Assigned task: Exactly and in full, give the records again.

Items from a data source
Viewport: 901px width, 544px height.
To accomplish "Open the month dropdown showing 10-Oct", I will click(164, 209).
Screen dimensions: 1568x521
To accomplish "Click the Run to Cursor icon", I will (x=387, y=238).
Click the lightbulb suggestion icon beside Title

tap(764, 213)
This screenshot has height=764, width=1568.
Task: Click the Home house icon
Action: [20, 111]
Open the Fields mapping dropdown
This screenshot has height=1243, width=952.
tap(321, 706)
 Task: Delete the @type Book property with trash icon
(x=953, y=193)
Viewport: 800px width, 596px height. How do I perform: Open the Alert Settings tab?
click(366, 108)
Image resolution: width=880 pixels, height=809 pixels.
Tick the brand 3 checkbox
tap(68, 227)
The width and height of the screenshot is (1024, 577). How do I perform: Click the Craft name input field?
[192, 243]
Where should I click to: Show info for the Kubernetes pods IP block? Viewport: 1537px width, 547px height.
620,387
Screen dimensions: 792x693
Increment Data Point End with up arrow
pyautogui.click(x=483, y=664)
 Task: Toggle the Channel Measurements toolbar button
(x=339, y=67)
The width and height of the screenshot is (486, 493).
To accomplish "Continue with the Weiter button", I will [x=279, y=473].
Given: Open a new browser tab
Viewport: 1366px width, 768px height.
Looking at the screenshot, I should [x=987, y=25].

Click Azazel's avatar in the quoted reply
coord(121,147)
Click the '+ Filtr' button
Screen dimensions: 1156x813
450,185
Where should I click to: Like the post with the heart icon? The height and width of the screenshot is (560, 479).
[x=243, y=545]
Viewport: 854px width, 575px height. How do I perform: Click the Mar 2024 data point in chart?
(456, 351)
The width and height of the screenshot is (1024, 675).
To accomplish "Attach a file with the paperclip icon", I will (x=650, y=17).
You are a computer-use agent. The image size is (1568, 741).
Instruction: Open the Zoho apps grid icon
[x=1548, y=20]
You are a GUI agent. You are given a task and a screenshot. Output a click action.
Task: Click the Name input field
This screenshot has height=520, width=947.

Exercise result:
Viewport: 901px width, 544px height.
To accomplish "Open the month dropdown showing 10-Oct", I will click(164, 209).
Screen dimensions: 1568x521
To accomplish "Click the Run to Cursor icon", I will (x=387, y=238).
Click the lightbulb suggestion icon beside Title

tap(764, 213)
This screenshot has height=764, width=1568.
Task: Click the Home house icon
Action: [20, 111]
Open the Fields mapping dropdown
This screenshot has height=1243, width=952.
tap(321, 706)
 Task: Delete the @type Book property with trash icon
(x=953, y=193)
Viewport: 800px width, 596px height. How do I perform: Open the Alert Settings tab?
click(366, 108)
Image resolution: width=880 pixels, height=809 pixels.
Tick the brand 3 checkbox
tap(68, 227)
The width and height of the screenshot is (1024, 577). How do I perform: Click the Craft name input field?
[192, 243]
Where should I click to: Show info for the Kubernetes pods IP block? Viewport: 1537px width, 547px height.
620,387
Screen dimensions: 792x693
Increment Data Point End with up arrow
pyautogui.click(x=483, y=664)
 Task: Toggle the Channel Measurements toolbar button
(x=339, y=67)
The width and height of the screenshot is (486, 493).
To accomplish "Continue with the Weiter button", I will [x=279, y=473].
Given: Open a new browser tab
Viewport: 1366px width, 768px height.
Looking at the screenshot, I should [x=987, y=25].

Click Azazel's avatar in the quoted reply
coord(121,147)
Click the '+ Filtr' button
Screen dimensions: 1156x813
450,185
Where should I click to: Like the post with the heart icon? The height and width of the screenshot is (560, 479).
[x=243, y=545]
Viewport: 854px width, 575px height. How do I perform: Click the Mar 2024 data point in chart?
(456, 351)
The width and height of the screenshot is (1024, 675).
To accomplish "Attach a file with the paperclip icon", I will (x=650, y=17).
You are a computer-use agent. The image size is (1568, 741).
Instruction: Open the Zoho apps grid icon
[x=1548, y=20]
You are a GUI agent. You are given a task and a screenshot. Output a click action.
Task: Click the Name input field
This screenshot has height=520, width=947.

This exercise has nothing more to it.